All pictures must be dropped, while the entries are given again word for word.

Stored data
▬▬▬▬▬▬▬▬▬▬
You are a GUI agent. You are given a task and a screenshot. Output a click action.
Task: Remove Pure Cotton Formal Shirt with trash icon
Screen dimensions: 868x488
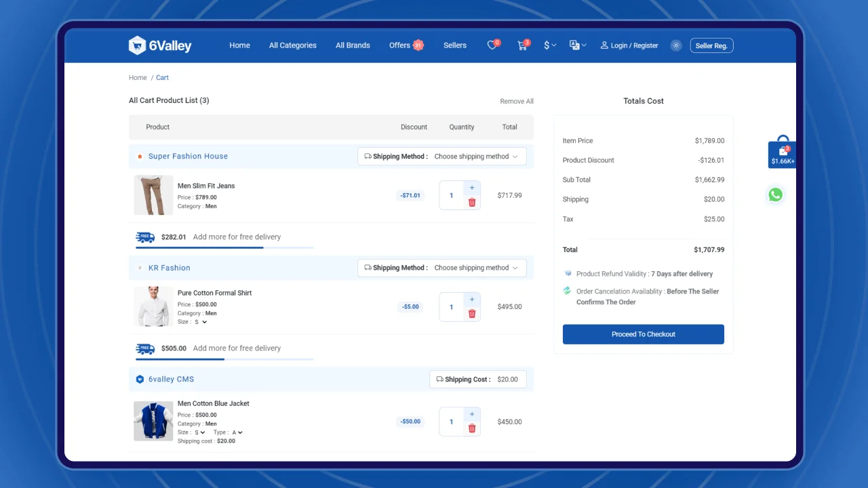(x=472, y=314)
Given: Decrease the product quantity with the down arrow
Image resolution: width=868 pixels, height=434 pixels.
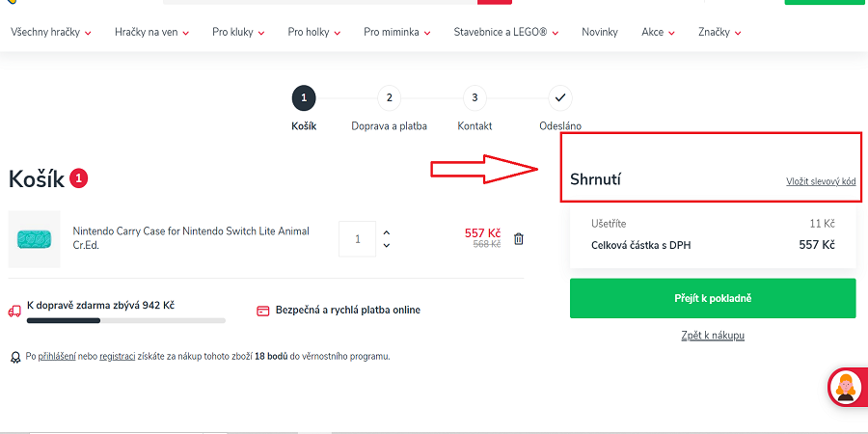Looking at the screenshot, I should click(387, 246).
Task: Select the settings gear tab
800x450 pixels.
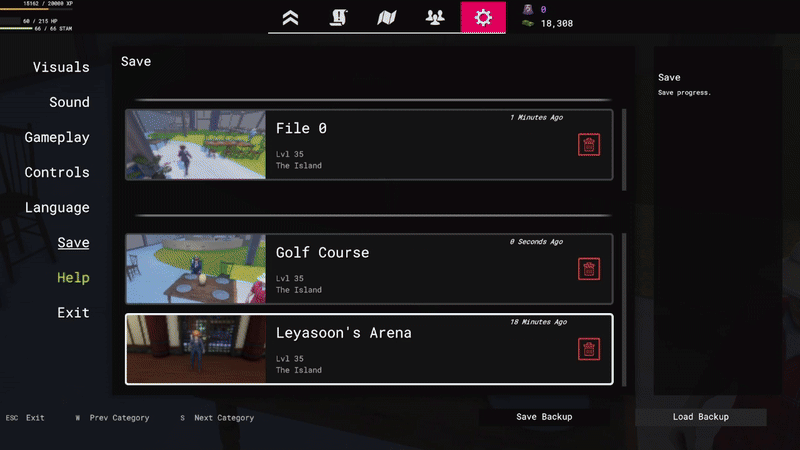Action: [x=483, y=17]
▬▬▬▬▬▬▬▬▬▬
[SOLUTION BELOW]:
You are a GUI agent. You are given a task and a screenshot. Output a click action.
Task: Remove Pure Cotton Formal Shirt with trash icon
Screen dimensions: 868x488
(x=472, y=314)
Given: Decrease the product quantity with the down arrow
Image resolution: width=868 pixels, height=434 pixels.
Looking at the screenshot, I should click(387, 246).
Task: Select the settings gear tab
800x450 pixels.
Action: [x=483, y=17]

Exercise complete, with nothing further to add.